— EXERCISE REQUIREMENTS —
1) According to the article on Palo Alto's middle school sex-education curriculum, which organization provides the Teen Talk curriculum?
2) Extend the article on Palo Alto's middle school sex-education curriculum with a few more paragraphs, starting after its final sentence.

Newly implemented sex-education curriculum in Palo Alto middle schools has stirred up controversy among parents.

Health Connected provides the curriculum, Teen Talk, which addresses the changes required by the California Healthy Youth Act which was passed in January 2016 and mandates public schools teach a more inclusive and comprehensive form of sex-education.

Some of the new topics include sexual identity, pregnancy options, sexual assault and consent. However, the changes have prompted complaints from parents who believe the curriculum is inappropriate, too casual, and encouraging of bad behavior.

“For some kids who have taken the course, it has caused anxiety, stress or [has been] upsetting,” says Jingjing Xu, parent of a sixth grader in Palo Alto Unified School District.

Laura Prentiss, a social worker and parent, supports the curriculum’s additional information on consent and different sexualities and advocates for it at an even earlier age.

— EXTRACTED RECORDS —
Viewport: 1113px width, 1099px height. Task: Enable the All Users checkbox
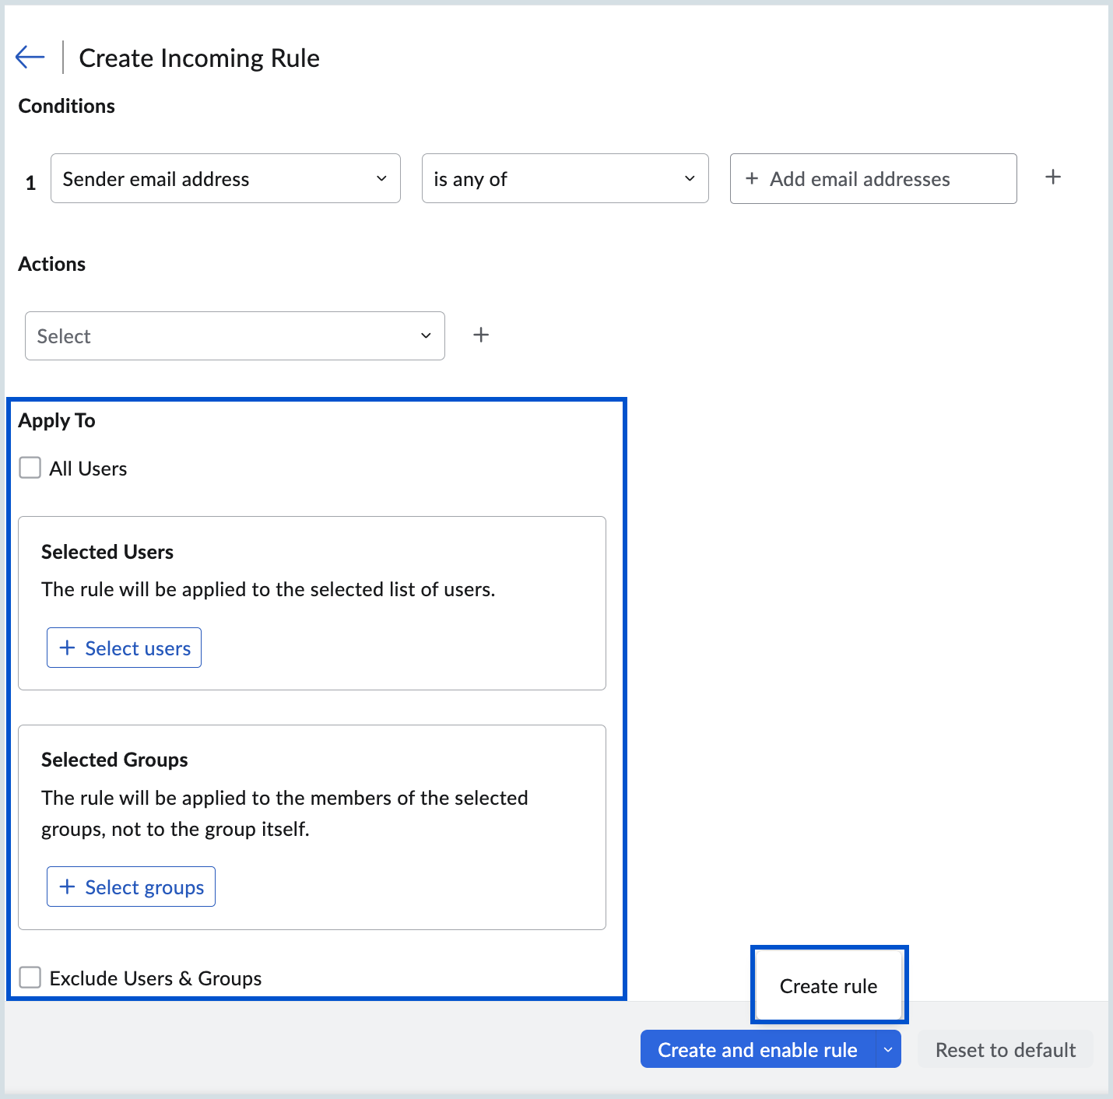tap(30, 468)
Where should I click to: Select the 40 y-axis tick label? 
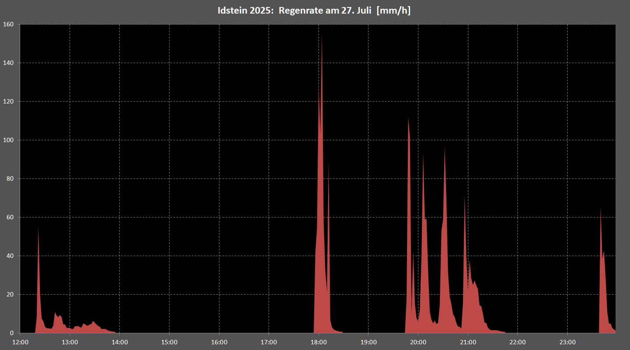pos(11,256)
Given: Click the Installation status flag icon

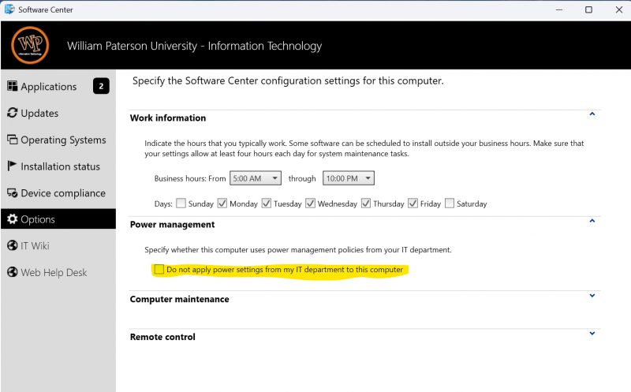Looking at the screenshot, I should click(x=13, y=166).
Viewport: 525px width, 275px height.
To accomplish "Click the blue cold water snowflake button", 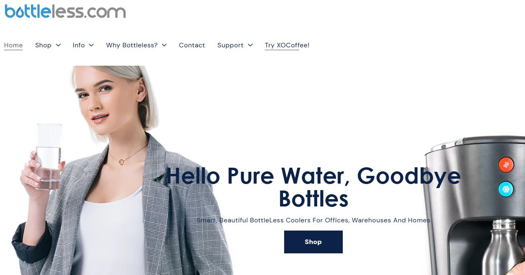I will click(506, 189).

* * *

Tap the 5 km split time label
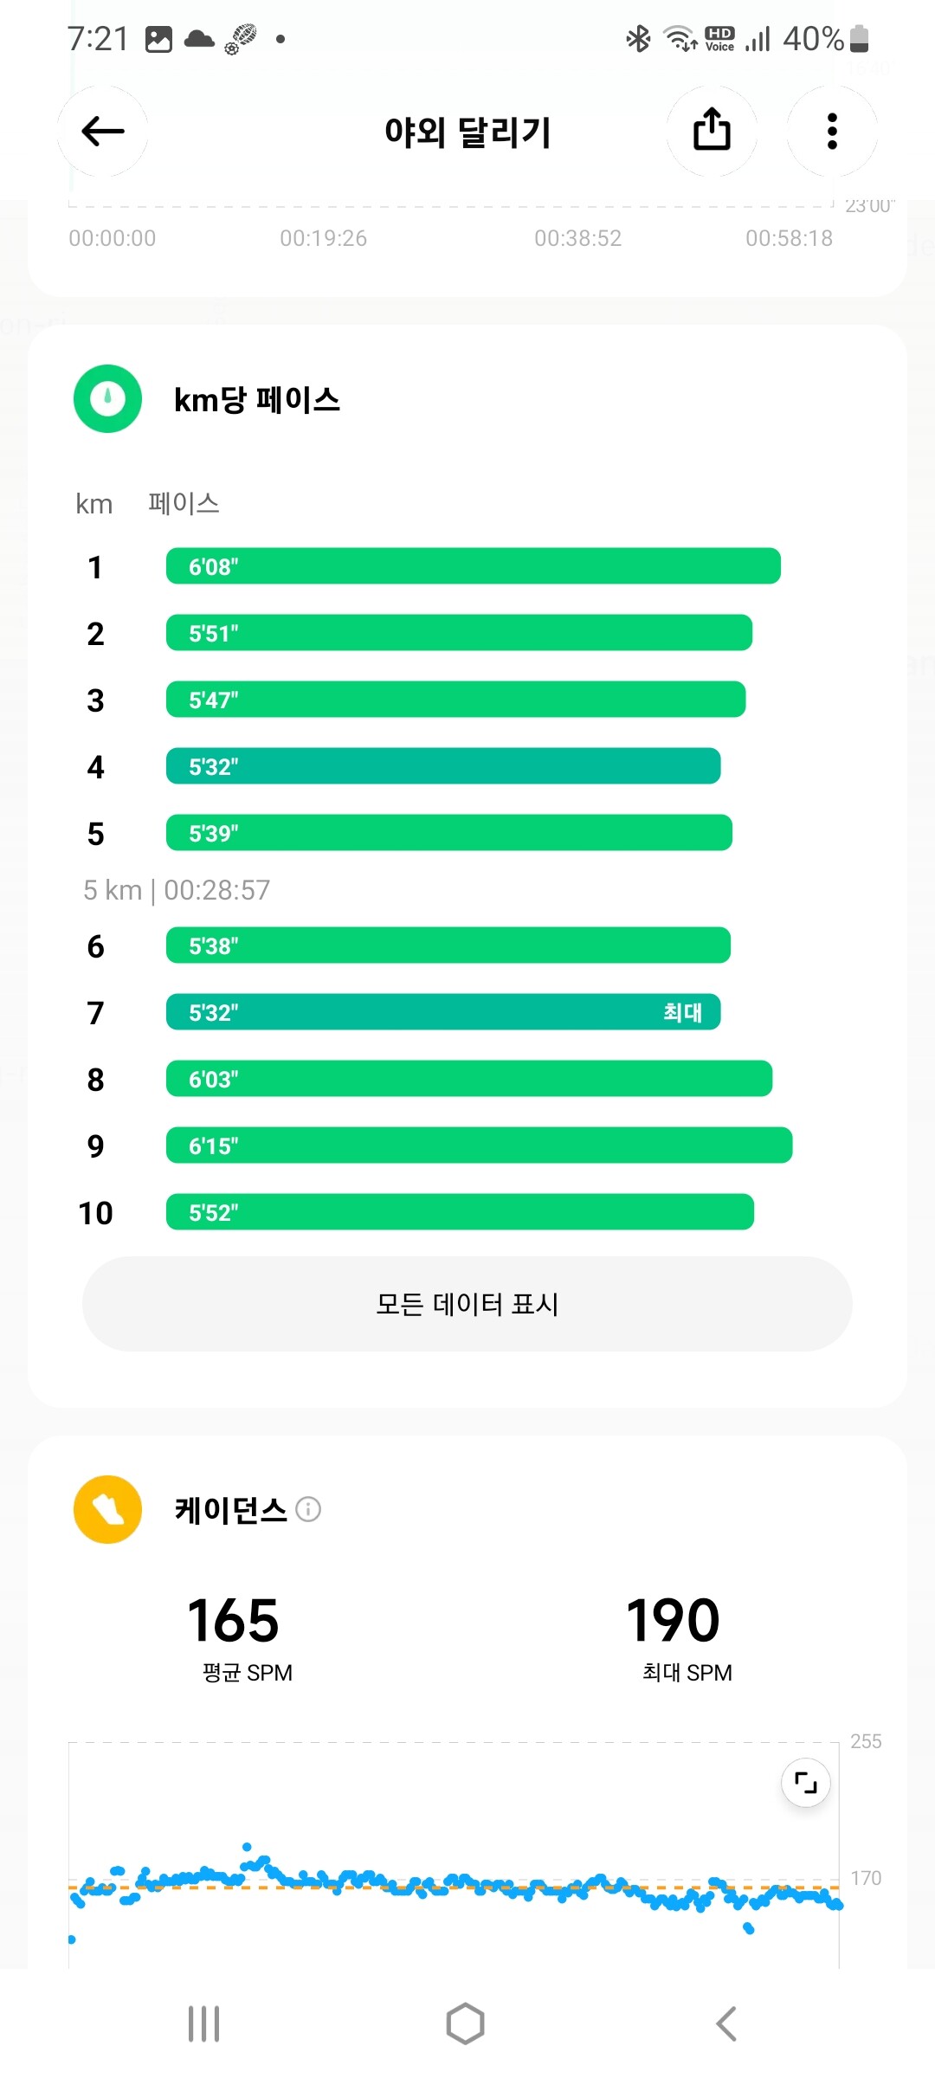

— RESPONSES —
1) Health Connected

2)
“More education is better and it actually prevents the behaviors,” Prentiss said. “[It is important to] look at more than the biology.”

While Xu says the curriculum is not age-appropriate, her main concern is the lack of transparency.

“We urge the school to form a committee … [of] teachers, parents and students and to make the whole procedure transparent and show scientific evidence for why and how we have this [curriculum],” Xu said. “If we end up with the same, we’ll fully support it, but it’s important to make it accessible and transparent.”